[Supplied records Boundary: Start]

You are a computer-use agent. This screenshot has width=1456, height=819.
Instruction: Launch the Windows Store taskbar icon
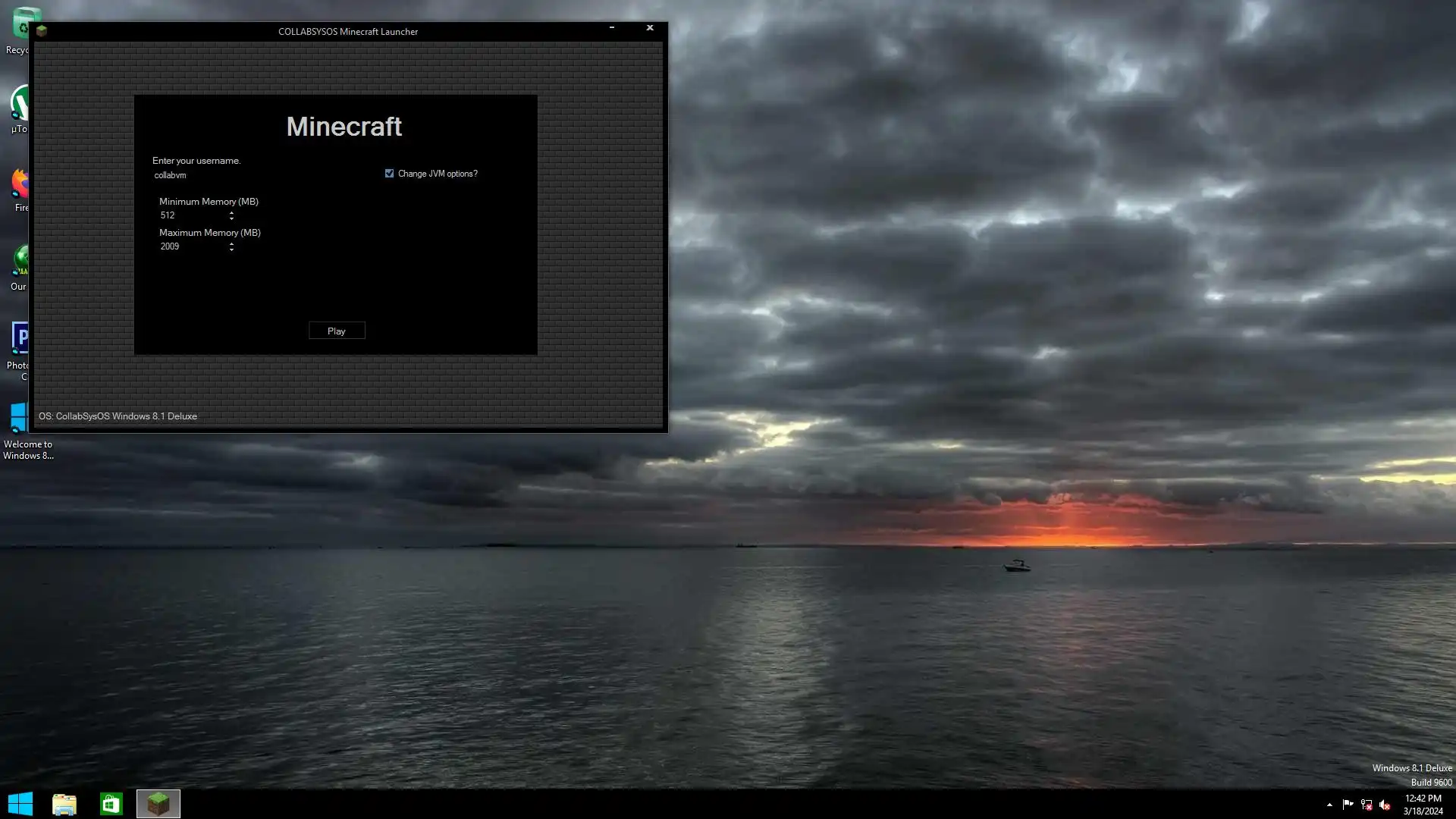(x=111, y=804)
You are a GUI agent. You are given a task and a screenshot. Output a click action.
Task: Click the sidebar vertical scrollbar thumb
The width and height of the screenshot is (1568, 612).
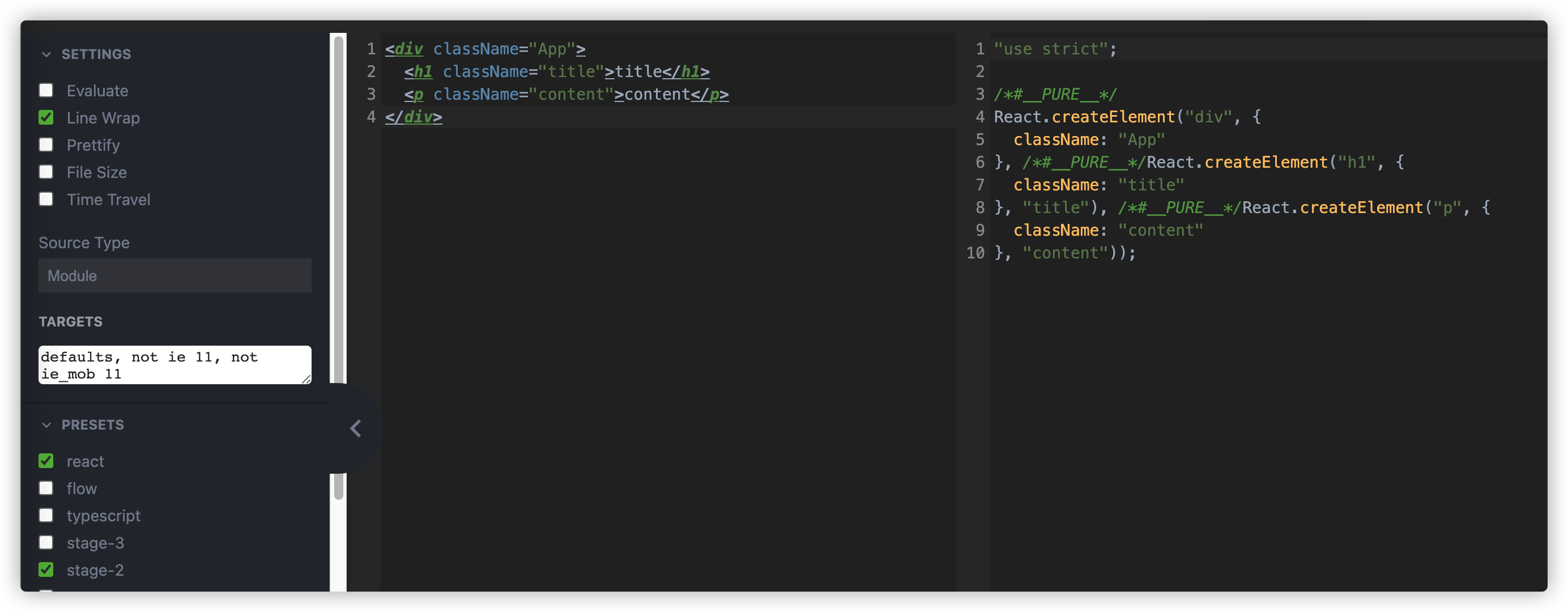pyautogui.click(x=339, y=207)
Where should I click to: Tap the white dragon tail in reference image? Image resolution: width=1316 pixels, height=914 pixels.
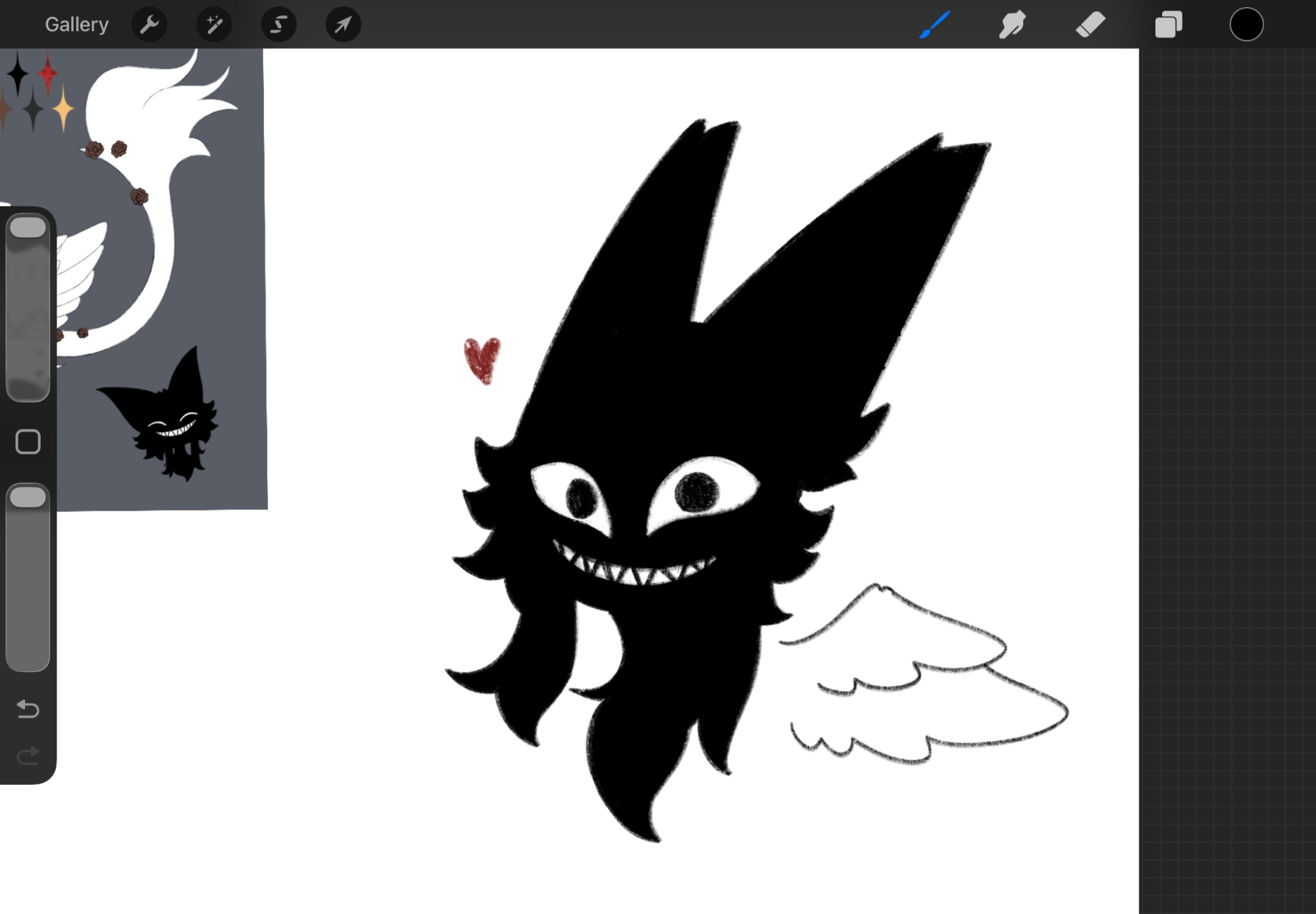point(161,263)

[Supplied records Boundary: End]
[Supplied records Boundary: Start]

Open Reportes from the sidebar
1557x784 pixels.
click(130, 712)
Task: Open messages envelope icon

[Supplied records Boundary: End]
[Supplied records Boundary: Start]

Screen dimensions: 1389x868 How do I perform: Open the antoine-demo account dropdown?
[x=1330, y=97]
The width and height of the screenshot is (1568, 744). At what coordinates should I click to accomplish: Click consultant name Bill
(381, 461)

[Supplied records Boundary: End]

● **Assigned task**
Within the material above, copy exactly the lines from the line that holds "1557x784 pixels." up to and including the line that holds "Task: Open messages envelope icon".

● **Answer area**
1557x784 pixels.
click(130, 712)
Task: Open messages envelope icon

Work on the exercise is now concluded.